To Save the New York Subway, Send in the Crowds

For New York City subway riders, each trip is its own odyssey. Especially in the pandemic, there’s the rush to the station, the tense wait on the platform. The quest for a seat, always a delicate matter, is made more so by the need to socially distance. Straphangers must endure panhandlers and the fear of being confined underground if there’s a delay. Upon arriving at their appointed station, is it any wonder they dash for the street?

The last thing riders want to encounter is someone standing in their path, seeking their attention. So the eyes of travelers who’ve just stepped off trains widen with apprehension when they come upon Sarah Feinberg standing in the middle of a dank corridor in downtown Brooklyn’s busy Atlantic Avenue-Barclays Center station. The interim president of the Metropolitan Transportation Authority’s subway and bus division waves at them. “Hi,” she shouts. “Anybody want a mask?”

To Save the New York Subway, Send in the Crowds

Most riders on this January afternoon are already obeying the MTA’s rule to cover their face. Some race by Feinberg, pointing indignantly at their mask as if to say, “Can’t you see I’m already wearing one?” A good number, however, cluster around the subway chief, seeking as many extras as they can get on the MTA’s monthly mask distribution day.

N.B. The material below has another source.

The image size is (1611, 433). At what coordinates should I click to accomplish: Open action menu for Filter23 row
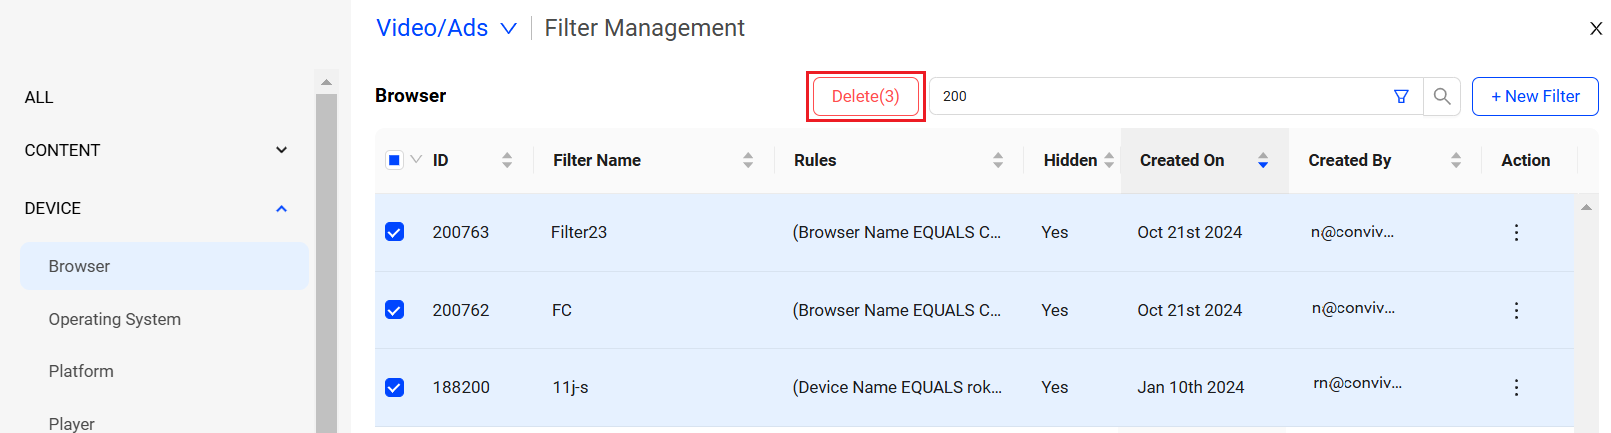pyautogui.click(x=1516, y=232)
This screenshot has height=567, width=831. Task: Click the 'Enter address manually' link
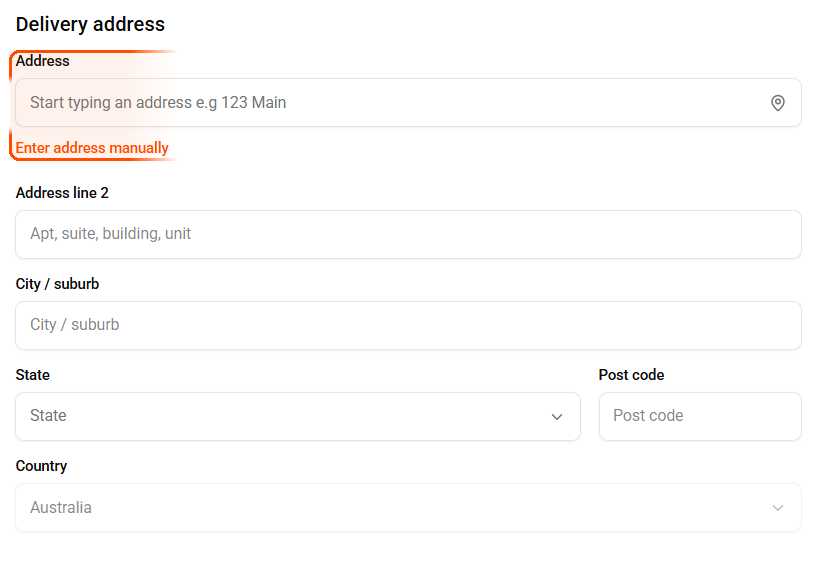tap(92, 148)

Only occasionally does she encounter a shirker—the gentleman who swaggers past her and rifles through a nearby trash can, the teenager who snatches a mask and sprints upstairs to the train platform without donning it. “You need to wear it!” Feinberg calls after her.

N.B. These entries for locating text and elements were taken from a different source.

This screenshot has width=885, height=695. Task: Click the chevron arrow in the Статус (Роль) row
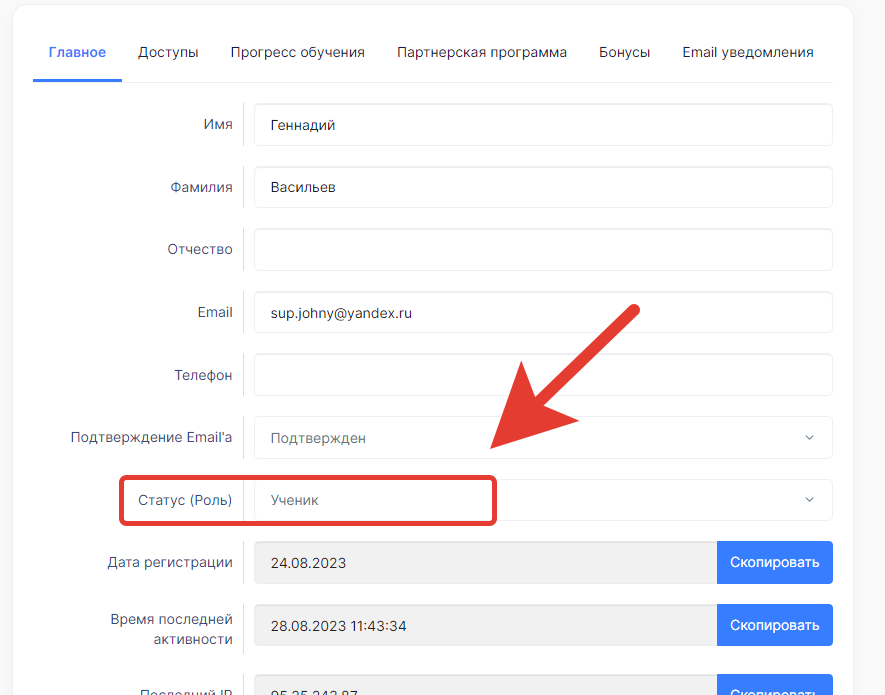809,500
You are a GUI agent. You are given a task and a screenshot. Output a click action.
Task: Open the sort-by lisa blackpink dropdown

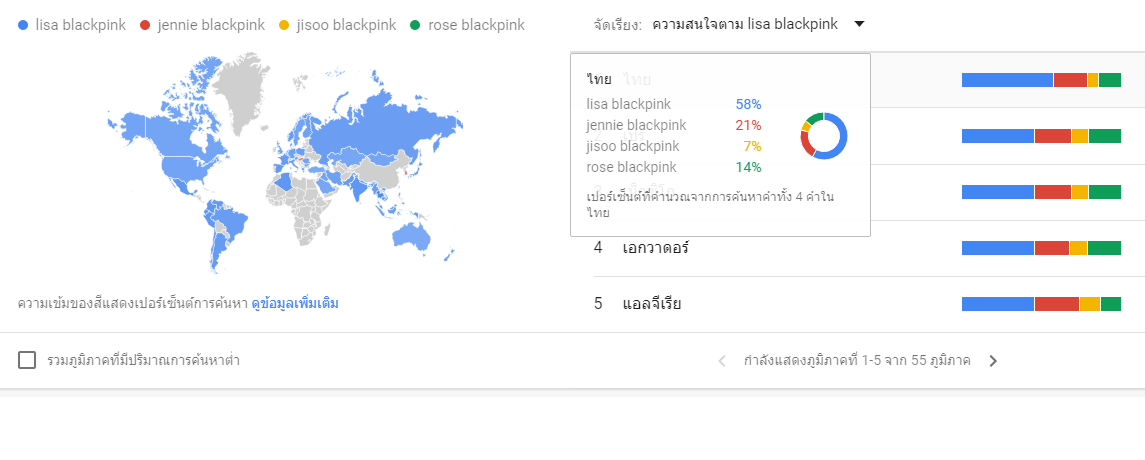click(745, 24)
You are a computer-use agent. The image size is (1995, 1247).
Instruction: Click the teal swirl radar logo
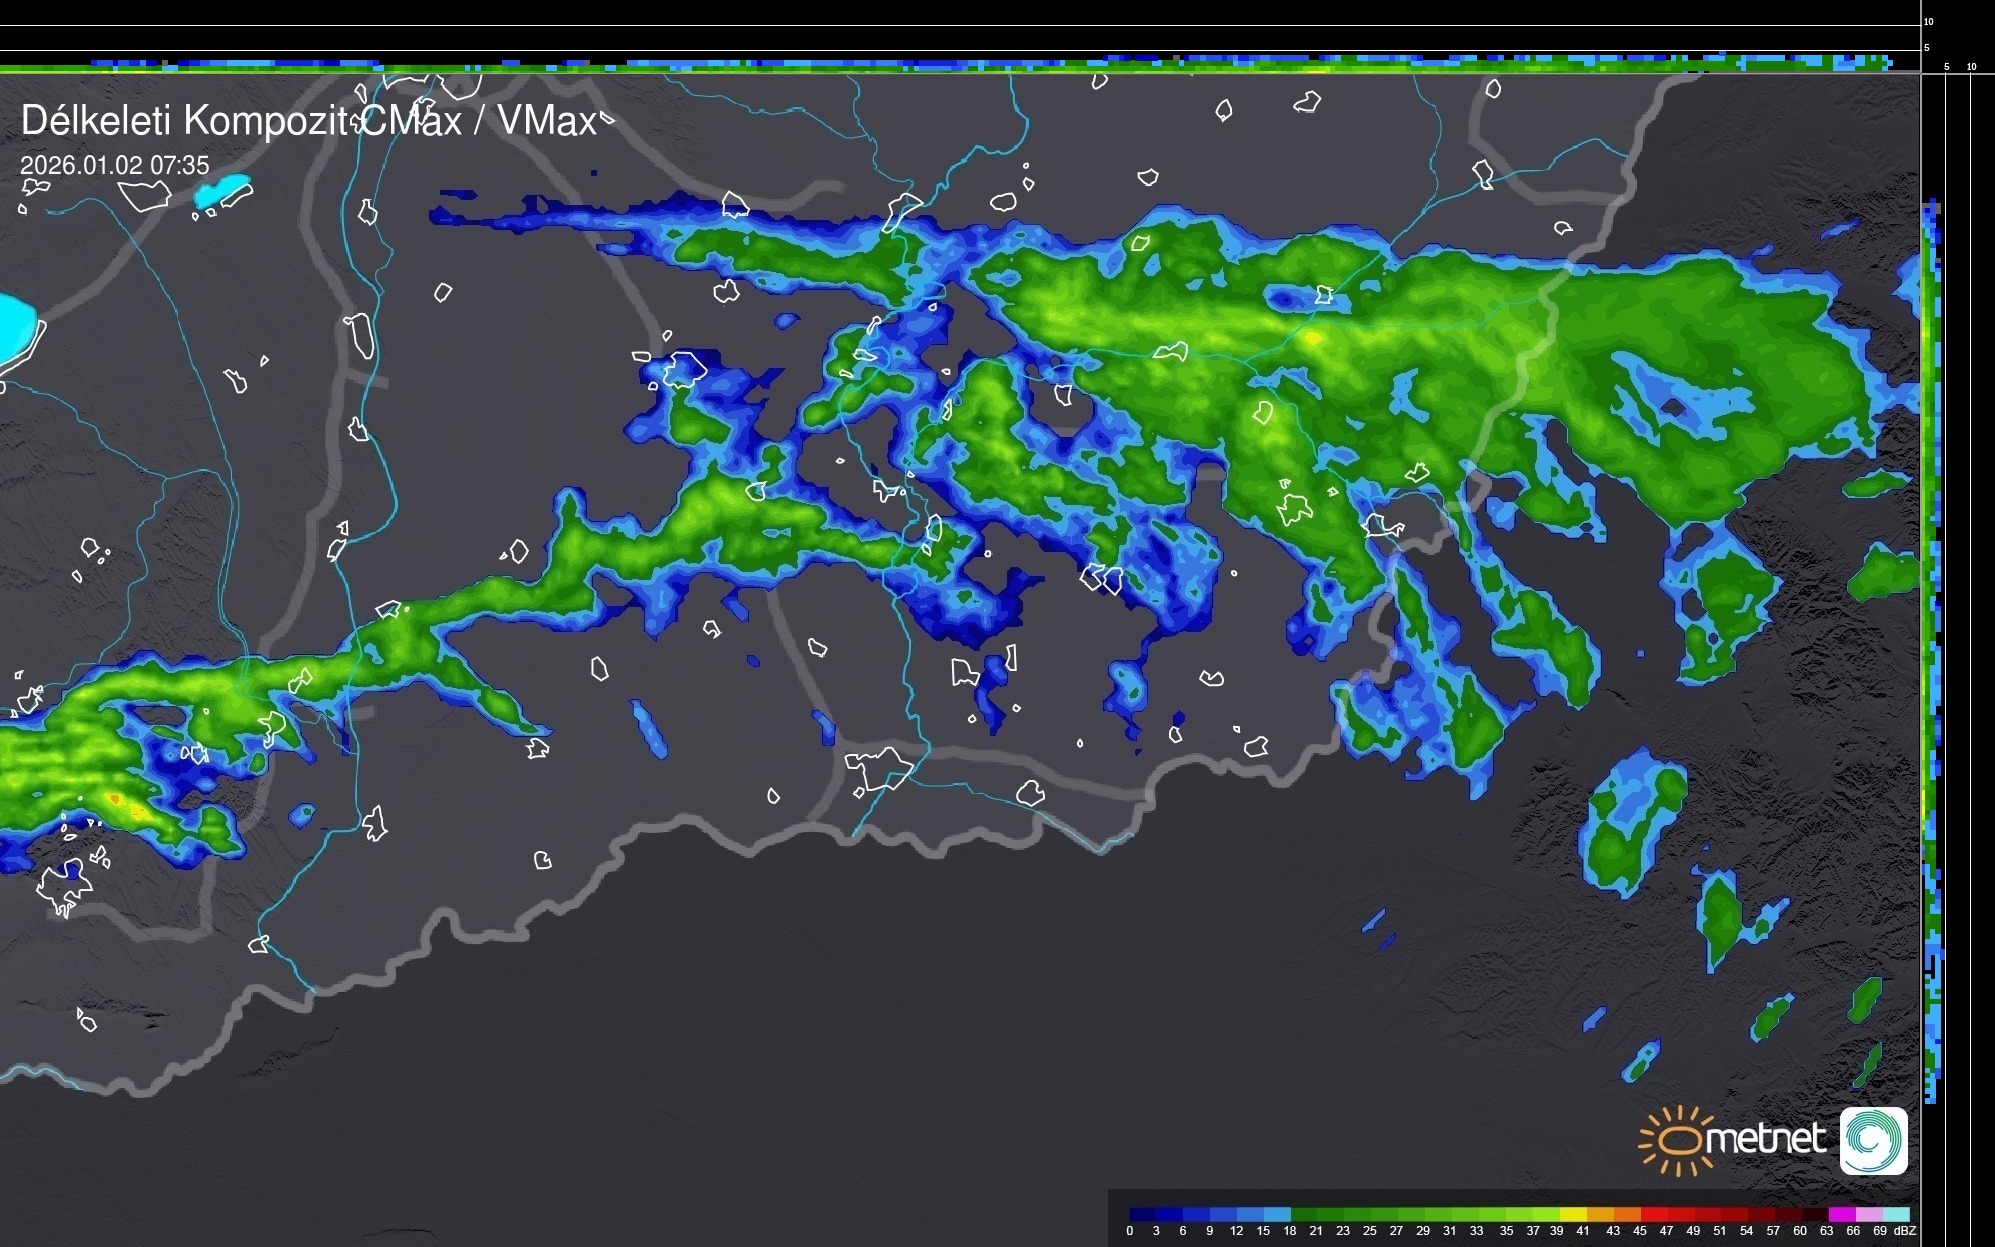(x=1873, y=1141)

The MTA says 98% of its subway riders are masked. It’s an impressive achievement, one Feinberg often cites in her campaign to convince people that the largest public transit system in North America is safe. She says it’s rarely been cleaner, thanks to the MTA’s decision last April to close the 24-hour-a-day system, initially for four hours nightly and then just two, so it can disinfect its 6,455 cars. She boasts that the subway’s ventilation system replenishes the air on trains more than the six times an hour that the U.S. Centers for Disease Control and Prevention calls for in many health-care facilities. “We’re three times better than that,” she says.

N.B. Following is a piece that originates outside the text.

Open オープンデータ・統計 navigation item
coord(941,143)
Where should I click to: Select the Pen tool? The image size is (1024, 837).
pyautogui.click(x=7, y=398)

It’s still not enough for many longtime passengers. Subway ridership in March was 30% of its pre-pandemic level, when the MTA transported 5.5 million straphangers daily. The most recent agency survey showed that 71% of its lapsed customers were very concerned about being able to socially distance on trains.

Ridership losses during the pandemic have had catastrophic effects for public-transit agencies around the country, and none has lost more people in total than the MTA. In addition to the subways and buses, the agency operates two commuter railroads. Customer fares cover 38% of its annual $17 billion budget, and Covid-19 eliminated most of that revenue. The MTA threatened to slash subway service by as much as 40% last fall, but it’s been able to stave off cuts, thanks to $14.5 billion in federal stimulus it’s received in the past year—including, most recently, $6.5 billion in President Joe Biden’s $1.9 trillion American Rescue Plan Act. It also borrowed $3.4 billion from the Federal Reserve.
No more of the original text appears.